**** DATA ****
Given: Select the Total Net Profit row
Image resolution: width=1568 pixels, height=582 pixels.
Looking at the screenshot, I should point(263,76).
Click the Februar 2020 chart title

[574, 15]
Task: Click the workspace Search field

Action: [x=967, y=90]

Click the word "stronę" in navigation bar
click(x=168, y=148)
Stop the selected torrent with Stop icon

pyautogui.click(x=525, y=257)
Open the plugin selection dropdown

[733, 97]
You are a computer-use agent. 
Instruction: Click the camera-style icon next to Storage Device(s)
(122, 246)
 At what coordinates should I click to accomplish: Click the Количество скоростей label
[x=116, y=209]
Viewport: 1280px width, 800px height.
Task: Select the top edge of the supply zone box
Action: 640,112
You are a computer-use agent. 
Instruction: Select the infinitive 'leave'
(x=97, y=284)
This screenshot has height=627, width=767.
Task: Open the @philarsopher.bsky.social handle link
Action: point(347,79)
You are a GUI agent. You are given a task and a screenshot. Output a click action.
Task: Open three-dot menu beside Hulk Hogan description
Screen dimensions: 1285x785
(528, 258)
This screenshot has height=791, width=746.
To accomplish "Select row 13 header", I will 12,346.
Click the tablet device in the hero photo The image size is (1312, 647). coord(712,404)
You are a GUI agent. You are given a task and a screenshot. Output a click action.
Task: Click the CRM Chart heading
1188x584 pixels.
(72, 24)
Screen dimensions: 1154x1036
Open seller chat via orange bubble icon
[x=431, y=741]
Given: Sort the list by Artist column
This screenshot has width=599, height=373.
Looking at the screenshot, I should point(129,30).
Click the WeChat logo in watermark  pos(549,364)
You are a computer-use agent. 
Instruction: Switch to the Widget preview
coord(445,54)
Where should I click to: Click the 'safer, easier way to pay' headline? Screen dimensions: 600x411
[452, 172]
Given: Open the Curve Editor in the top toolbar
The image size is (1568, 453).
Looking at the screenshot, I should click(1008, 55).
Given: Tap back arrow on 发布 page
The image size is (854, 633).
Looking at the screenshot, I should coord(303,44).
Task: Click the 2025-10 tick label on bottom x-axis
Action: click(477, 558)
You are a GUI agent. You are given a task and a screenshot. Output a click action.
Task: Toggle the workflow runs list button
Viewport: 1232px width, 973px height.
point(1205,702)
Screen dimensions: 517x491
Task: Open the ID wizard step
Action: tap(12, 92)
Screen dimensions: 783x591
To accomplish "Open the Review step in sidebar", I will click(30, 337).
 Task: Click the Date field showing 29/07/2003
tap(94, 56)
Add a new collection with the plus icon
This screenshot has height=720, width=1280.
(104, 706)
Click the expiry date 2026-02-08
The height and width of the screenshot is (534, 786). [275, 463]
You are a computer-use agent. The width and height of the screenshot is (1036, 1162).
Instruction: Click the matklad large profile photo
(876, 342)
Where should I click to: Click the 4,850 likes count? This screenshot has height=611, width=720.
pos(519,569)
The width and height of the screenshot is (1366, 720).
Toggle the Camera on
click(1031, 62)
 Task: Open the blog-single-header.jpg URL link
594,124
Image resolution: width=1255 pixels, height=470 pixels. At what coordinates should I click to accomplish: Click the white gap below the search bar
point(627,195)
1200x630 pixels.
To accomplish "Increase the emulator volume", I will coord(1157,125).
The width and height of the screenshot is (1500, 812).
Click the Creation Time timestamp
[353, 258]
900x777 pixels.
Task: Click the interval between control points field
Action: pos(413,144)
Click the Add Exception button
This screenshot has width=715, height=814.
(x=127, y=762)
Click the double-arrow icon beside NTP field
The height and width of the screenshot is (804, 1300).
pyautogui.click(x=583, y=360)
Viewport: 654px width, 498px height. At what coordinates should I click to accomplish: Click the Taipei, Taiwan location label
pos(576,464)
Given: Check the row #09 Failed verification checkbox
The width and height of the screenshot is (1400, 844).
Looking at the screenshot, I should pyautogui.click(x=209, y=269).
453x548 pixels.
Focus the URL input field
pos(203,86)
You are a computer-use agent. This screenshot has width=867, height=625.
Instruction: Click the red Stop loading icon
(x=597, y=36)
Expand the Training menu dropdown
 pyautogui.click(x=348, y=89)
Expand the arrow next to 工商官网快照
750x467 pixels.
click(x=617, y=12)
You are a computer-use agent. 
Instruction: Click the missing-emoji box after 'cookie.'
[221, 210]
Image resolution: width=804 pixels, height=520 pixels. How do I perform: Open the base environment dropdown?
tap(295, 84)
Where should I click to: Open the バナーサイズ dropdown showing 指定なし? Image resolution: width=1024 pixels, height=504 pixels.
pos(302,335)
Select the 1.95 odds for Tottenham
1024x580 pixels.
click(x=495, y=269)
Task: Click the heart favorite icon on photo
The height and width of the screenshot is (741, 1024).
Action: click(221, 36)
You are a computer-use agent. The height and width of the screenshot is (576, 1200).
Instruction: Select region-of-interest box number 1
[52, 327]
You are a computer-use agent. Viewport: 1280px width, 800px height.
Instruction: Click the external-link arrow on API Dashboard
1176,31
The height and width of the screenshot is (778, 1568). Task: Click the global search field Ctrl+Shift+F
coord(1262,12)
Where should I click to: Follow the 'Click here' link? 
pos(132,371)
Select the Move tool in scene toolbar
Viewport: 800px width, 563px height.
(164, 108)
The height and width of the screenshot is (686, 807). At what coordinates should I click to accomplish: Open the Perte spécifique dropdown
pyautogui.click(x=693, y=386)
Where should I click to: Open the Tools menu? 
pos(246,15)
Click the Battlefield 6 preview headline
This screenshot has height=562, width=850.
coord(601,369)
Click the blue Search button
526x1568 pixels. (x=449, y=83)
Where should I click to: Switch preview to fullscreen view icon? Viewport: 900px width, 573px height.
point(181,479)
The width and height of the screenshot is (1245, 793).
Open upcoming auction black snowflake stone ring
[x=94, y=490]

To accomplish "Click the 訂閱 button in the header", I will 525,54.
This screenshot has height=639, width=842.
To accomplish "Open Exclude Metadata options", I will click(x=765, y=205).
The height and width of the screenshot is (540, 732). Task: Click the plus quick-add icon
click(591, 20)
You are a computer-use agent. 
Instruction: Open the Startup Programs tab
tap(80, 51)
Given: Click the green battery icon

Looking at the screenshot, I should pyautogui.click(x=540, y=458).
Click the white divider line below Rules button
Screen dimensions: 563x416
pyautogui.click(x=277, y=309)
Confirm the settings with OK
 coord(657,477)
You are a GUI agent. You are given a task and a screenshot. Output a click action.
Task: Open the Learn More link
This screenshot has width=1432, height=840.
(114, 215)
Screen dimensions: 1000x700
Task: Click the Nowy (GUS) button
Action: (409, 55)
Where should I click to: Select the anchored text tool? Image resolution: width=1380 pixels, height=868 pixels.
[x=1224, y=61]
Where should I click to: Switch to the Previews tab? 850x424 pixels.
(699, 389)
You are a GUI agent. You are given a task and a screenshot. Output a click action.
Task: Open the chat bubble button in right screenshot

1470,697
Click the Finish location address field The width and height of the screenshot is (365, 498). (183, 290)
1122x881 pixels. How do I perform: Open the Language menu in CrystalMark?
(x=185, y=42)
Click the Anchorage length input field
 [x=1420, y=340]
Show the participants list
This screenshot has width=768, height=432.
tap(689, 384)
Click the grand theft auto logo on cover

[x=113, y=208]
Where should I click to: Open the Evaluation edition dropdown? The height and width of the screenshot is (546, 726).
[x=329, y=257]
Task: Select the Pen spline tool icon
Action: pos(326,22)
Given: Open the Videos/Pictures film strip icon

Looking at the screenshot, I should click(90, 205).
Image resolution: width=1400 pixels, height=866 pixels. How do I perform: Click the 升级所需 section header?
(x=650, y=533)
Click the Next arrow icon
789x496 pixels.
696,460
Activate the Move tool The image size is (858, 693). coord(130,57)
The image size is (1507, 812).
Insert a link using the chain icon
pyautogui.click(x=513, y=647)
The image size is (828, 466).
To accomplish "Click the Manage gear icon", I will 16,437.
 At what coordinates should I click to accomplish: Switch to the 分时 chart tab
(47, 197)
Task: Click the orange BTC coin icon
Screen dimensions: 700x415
****
The lines to extract from the data above begin with the line containing "Image resolution: width=1400" and end with the line containing "Task: Click the orange BTC coin icon". Extract them exactly, including both.

Image resolution: width=1400 pixels, height=866 pixels. How do I perform: Click the 升级所需 section header?
(x=650, y=533)
Click the Next arrow icon
789x496 pixels.
696,460
Activate the Move tool The image size is (858, 693). coord(130,57)
The image size is (1507, 812).
Insert a link using the chain icon
pyautogui.click(x=513, y=647)
The image size is (828, 466).
To accomplish "Click the Manage gear icon", I will 16,437.
 At what coordinates should I click to accomplish: Switch to the 分时 chart tab
(47, 197)
Task: Click the orange BTC coin icon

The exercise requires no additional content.